§ **Text block**:
South of the River – Absent Friends

 

Compass-SouthComment logo 2Our dog died last week, it was very sad, but at 13  1/2 she’d had a good innings. Meg was a lovely Border Collie, eager, intelligent and very loyal.

Some of you will be saying she was only a dog, it’s not as though you lost a family member. But dogs do become part of the family. She has followed me round the house for years always hopeful that I might be about to take her lead down and take her for a walk. In latter years there was an ever longer delay in her reaching the room I’d moved to, but the spirit was still willing.

Perhaps it was to be expected that she died now, February is a time for dying. More people die in the winter, November to February, than the rest of the year. The statisticians call it ‘excess winter deaths’. I can vouch for this from personal experience, there has been a lot of death in my family over recent years and all at this time of year. Some years ago my Dad died in December, more recently my Mum died at the end of October. My mother and father in law died in February and January respectively and my brother in law died in December.

§ **Entries shown**:
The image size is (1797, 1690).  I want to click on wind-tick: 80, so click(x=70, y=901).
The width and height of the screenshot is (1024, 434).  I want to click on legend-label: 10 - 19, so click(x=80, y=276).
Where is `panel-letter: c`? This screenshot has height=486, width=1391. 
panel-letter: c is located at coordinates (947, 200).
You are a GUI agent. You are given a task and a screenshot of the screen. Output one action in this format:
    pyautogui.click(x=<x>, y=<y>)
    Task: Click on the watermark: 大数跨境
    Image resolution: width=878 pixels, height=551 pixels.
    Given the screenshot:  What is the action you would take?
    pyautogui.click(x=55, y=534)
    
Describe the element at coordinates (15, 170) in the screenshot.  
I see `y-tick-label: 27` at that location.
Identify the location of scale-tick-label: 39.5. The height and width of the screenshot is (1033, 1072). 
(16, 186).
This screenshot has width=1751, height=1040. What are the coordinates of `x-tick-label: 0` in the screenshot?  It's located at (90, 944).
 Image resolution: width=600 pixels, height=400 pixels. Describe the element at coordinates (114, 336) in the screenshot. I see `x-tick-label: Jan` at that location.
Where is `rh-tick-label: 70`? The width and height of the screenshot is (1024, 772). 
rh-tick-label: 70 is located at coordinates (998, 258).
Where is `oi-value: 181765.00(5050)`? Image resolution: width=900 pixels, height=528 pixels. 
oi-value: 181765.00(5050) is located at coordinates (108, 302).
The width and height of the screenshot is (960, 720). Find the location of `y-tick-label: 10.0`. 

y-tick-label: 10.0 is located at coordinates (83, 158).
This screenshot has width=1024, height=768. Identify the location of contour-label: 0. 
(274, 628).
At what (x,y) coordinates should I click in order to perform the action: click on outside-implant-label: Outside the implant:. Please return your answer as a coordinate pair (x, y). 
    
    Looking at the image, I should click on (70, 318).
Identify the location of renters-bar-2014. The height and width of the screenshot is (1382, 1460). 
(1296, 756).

§ **Task list**:
**1)** In the column about the death of the dog Meg, what breed was Meg?
**2)** Continue the column about Meg the Border Collie and winter deaths, picking up after its final sentence.

§ **List of answers**:
**1)** Meg was a Border Collie.

**2)**
I have been to funerals at other times of the year, but my abiding memories of crematoria are cold, wet, grey winter days.

Why do more people (I’m not sure if it applies to dogs) die at this time of year? It seems to be linked to the weather and the cold, but a fascinating discussion of the subject on Radio 4’s ‘More or Less’ programme discovered that it’s more complicated. Apparently it’s not as simple as poor old people can’t afford the heating and die in the cold. Clearly sitting in a cold flat is not good for your health, but it doesn’t mean that you will die during the winter months.

I often hear people who have lost someone say that they think of them everyday. I don’t know about you, but I don’t, not really. I suppose I think of them superficially every day. As I write this I’m sat at the dining table that I grew up with and had every family meal at – so it has memories. Then there are the photos around the house. But I don’t stop and really think about each much-loved relative that often, certainly not everyday.

Lately I have found myself thinking of a friend from university who took her own life some twenty years ago. At some point over Christmas I was consulting the Dairy Book of Home Management and out of its pages fell a postcard. The picture was of an expressionist painting, but more excitingly on the back was the track-listing of a mix tape.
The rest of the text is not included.